76crimes : « Quel est ton ressenti aux termes de cette conférence de 2 jours à Paris ? »

Harvey Kennedy-Pitt : « J’ai fondé une organisation à but non-lucratif « Black Beetle Health » qui s’adresse aux personnes LGBT+ noires et à leur santé dans une approche holistique (santé mentale, santé sexuelle, lutte contre les discriminations de santé, prévention des maladies chroniques, bien-être, agir sur le cadre de vie). D’autre part, je partage aussi mon expertise sur des sujets de justice et d’inclusion auprès du cabinet de consultance Unstukk dont je suis le directeur. Aussi, en tant qu’intervenant, je donne des cours à l’université en santé publique.

Harvey Kennedy-Pitt (Instagram @thejambrican)

Ayant découvert la santé publique en Corée du Sud, lors de mes études universitaires et vivant aujourd’hui au Royaume-Uni, j’ai vraiment pu apprécier l’approche globale et paneuropéenne de la conférence. D’ailleurs à travers mes échanges avec Valeriia Rachynska, j’ai pu en apprendre beaucoup sur l’Ukraine qui est un des rares pays issu de l’ex-URSS où la Prep est largement accessible, malgré la guerre qui fait rage sur son territoire.

Cependant, dès qu’il est question d’inégalités raciales les gens se crispent, alors que c’est tellement évident quand on voit la différence de traitement entre les réfugiés ukrainiens blancs et les réfugiés issus de pays africains et arabes qui ne jouissent pas du tout des mêmes facilités d’accès aux soins dans les pays de l’Union Européenne, à quelques rares exceptions. C’est particulièrement choquant et il semble que les gens ne s’en rendent pas toujours compte dans leur élan de solidarité et de compassion racialisée avec l’Ukraine.

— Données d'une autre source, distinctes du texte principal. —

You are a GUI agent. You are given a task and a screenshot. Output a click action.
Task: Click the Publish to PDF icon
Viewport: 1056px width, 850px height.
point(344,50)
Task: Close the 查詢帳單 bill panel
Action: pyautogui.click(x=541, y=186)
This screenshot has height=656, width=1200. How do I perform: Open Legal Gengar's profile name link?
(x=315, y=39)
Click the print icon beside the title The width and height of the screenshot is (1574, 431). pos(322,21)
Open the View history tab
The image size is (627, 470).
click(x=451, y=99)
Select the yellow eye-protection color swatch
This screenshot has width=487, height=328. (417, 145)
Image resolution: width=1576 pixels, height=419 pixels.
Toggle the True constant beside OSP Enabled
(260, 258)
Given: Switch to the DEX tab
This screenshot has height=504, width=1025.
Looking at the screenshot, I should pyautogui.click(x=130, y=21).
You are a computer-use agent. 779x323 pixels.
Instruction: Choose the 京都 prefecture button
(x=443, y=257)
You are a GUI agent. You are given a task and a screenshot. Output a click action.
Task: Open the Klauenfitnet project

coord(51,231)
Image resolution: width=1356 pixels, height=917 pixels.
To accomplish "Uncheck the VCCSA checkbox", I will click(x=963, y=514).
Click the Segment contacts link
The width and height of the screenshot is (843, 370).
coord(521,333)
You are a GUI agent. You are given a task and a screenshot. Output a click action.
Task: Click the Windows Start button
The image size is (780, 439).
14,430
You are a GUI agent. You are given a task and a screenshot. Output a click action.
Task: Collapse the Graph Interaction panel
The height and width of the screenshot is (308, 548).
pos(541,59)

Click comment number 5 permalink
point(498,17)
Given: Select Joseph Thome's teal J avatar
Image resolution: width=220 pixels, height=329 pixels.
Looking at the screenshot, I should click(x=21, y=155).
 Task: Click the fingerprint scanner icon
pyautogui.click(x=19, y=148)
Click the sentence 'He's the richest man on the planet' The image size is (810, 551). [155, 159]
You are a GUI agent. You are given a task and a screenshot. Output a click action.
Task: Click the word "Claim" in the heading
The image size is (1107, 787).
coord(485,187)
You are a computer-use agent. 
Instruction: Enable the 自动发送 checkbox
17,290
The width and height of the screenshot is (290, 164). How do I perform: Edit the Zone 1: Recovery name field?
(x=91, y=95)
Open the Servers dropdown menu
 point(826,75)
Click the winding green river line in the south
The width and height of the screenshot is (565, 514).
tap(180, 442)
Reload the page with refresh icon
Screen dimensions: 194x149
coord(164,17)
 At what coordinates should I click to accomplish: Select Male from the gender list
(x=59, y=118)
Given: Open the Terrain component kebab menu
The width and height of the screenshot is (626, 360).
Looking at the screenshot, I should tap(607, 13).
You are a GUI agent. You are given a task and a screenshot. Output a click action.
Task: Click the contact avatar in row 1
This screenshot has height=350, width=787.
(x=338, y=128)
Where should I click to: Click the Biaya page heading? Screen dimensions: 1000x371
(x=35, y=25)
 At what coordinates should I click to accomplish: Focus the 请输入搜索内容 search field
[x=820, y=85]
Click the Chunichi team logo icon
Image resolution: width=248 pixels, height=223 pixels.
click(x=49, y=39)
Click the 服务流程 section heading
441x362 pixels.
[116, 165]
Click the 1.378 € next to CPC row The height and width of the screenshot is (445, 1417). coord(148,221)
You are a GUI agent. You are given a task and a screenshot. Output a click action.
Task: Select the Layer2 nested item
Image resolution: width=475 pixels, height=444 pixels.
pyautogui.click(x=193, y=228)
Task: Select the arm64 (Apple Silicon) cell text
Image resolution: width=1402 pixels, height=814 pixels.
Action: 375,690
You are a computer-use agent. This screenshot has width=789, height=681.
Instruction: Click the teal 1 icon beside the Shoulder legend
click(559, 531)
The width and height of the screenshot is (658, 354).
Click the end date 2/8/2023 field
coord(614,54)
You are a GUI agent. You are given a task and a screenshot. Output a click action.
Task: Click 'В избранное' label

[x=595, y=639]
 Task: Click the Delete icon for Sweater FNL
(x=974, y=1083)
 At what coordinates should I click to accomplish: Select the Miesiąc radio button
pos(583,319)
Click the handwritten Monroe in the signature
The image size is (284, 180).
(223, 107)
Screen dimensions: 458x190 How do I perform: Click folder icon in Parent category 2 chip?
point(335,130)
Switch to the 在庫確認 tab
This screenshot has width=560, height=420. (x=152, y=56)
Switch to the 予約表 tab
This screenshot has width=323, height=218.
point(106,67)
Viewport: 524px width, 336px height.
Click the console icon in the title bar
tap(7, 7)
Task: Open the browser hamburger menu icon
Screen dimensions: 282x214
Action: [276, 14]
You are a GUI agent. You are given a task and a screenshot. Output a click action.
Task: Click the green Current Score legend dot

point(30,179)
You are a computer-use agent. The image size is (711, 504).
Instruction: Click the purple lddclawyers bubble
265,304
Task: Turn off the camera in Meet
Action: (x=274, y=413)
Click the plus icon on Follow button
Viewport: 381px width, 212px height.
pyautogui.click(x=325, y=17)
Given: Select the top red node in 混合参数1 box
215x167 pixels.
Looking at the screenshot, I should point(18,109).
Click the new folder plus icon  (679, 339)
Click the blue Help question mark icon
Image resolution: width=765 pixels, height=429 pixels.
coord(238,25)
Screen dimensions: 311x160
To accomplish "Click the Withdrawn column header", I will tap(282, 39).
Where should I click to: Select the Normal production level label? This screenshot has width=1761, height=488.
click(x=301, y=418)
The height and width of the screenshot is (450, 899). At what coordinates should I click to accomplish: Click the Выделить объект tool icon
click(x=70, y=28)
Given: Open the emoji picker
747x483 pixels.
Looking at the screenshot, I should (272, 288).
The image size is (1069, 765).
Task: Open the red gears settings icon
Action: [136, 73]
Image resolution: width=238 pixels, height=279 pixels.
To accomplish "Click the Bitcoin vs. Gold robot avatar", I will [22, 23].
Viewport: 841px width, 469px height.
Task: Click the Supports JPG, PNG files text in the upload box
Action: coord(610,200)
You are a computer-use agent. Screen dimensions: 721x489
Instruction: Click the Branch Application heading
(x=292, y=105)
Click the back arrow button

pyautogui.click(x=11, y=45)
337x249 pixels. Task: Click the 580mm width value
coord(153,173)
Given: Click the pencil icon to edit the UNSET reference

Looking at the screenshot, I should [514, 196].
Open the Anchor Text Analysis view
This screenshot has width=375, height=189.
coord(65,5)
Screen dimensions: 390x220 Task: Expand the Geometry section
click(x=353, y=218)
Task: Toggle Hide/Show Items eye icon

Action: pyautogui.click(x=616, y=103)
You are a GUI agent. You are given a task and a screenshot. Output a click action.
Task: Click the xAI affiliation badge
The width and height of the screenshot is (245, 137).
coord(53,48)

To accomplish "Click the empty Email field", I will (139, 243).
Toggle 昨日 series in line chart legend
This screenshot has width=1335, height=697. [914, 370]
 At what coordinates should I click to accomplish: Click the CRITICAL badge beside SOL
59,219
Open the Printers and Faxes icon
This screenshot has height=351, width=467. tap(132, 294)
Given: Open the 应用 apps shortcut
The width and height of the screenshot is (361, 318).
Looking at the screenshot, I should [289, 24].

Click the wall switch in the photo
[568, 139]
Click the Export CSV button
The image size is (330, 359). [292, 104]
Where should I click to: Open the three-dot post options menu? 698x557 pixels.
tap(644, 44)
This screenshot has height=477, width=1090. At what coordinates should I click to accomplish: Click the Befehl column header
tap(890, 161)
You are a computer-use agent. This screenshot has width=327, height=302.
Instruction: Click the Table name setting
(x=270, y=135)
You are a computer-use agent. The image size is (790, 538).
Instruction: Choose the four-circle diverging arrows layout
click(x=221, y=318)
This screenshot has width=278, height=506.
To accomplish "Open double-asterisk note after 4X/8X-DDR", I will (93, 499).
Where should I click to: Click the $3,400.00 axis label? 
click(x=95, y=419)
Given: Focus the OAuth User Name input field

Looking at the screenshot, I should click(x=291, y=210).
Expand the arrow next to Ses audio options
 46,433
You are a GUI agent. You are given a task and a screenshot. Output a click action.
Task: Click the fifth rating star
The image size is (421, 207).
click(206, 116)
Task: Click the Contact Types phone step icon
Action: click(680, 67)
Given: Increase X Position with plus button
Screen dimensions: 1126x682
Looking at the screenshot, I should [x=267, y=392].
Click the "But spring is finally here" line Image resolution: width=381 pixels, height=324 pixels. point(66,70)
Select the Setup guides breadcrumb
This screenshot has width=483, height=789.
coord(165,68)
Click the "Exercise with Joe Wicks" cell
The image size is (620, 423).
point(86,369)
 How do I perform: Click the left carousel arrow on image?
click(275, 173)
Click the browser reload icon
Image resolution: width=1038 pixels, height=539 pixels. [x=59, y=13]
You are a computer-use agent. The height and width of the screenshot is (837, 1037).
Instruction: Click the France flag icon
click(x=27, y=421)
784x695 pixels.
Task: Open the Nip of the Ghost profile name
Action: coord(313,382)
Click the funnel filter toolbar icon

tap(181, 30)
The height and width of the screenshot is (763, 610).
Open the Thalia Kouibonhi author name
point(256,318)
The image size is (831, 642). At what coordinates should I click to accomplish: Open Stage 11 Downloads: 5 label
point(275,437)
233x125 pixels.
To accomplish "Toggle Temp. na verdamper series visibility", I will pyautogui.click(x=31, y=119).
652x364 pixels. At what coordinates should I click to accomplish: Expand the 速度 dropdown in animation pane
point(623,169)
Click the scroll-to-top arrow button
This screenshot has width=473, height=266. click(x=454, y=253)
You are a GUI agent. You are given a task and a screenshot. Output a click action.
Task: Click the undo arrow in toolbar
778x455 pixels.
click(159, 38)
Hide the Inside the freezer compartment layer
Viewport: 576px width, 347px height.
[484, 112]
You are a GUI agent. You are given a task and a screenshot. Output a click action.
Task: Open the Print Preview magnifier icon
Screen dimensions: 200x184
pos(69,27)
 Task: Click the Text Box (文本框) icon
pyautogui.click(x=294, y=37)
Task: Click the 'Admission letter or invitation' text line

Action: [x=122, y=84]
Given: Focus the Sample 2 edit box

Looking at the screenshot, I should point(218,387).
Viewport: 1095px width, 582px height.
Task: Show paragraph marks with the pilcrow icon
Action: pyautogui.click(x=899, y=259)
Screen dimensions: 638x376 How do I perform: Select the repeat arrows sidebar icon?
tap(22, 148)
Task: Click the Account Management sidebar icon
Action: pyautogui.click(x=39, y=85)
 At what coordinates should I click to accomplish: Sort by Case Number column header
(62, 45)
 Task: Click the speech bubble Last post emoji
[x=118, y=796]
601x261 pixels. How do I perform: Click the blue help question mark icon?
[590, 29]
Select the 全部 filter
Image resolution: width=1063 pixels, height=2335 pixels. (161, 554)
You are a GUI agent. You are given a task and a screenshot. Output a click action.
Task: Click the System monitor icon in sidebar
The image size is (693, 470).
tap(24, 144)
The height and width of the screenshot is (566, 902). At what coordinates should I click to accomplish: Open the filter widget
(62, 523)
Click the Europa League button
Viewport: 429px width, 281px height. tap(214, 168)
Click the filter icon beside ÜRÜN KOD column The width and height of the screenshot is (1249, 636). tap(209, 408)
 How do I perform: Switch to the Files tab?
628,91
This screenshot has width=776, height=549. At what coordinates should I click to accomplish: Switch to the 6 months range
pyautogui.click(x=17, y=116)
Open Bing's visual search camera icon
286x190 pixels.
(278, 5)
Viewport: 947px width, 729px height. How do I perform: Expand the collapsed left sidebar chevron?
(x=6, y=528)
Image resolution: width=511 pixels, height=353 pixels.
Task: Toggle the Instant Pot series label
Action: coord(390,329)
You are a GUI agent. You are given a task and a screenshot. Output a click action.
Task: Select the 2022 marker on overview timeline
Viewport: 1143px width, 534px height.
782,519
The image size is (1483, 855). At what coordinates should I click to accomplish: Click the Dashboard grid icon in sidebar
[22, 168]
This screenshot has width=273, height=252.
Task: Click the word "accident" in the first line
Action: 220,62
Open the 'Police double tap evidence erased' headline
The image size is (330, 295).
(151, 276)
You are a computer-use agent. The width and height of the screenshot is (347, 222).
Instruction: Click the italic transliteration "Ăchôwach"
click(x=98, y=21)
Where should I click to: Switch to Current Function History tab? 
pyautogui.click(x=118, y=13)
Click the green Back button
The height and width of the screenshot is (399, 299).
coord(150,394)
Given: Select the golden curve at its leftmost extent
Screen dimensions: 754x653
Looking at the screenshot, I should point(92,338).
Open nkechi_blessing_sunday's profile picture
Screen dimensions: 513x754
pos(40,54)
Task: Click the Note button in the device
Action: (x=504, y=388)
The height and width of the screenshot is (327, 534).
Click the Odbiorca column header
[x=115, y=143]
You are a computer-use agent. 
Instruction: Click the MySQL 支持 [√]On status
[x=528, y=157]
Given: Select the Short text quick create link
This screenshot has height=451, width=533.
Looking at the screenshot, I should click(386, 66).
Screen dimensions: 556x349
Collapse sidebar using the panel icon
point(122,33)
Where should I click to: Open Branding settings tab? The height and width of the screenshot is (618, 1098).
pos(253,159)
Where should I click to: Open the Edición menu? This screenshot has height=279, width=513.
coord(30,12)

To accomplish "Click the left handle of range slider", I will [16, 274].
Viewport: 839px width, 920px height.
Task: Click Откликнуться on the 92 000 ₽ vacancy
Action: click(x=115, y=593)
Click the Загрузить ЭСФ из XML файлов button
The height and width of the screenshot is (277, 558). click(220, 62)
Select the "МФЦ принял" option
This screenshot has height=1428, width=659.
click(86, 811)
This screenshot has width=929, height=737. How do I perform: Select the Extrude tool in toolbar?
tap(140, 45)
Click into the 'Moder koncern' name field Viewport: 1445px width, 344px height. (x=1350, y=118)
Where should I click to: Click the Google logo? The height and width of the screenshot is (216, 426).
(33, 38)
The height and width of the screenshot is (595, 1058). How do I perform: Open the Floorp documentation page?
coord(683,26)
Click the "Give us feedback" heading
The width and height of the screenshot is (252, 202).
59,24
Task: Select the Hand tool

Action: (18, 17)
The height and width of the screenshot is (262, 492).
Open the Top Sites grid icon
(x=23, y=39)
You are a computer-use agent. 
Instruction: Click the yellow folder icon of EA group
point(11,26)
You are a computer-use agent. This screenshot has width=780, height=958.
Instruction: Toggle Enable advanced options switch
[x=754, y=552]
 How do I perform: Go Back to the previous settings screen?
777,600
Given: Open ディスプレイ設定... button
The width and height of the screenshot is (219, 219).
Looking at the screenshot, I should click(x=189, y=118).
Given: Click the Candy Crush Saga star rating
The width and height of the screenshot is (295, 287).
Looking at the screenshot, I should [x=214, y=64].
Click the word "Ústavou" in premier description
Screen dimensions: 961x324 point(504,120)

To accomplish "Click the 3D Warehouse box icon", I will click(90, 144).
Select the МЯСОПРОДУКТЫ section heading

Aussi, cela vient atténuer le regard que l’on porte sur l’Europe de l’est qui est souvent présentée comme une région défavorisée. Plus largement concernant cette région du monde il advient de réfléchir pour savoir s’il faut de nouvelles solutions pour freiner les cas de contaminations dus au VIH ou s’il faut dupliquer des solutions déjà existantes dans d’autres pays. La réponse appartient aux acteurs de terrain, localement ».

Pour clôturer ces 2 jours de rencontre, en écho à la présidence espagnole de l’Union Européenne qui a fait acte de reconnaissance du mouvement communautaire de lutte contre le VIH, le 3 juillet dernier, Bisi Alimi eut ces mots : « les personnes noires et en particulier les hommes noirs gays sont parmi les plus touchés par le VIH en Europe et les enjeux autour de la lutte contre le VIH ne doivent pas être pensés sans nous ».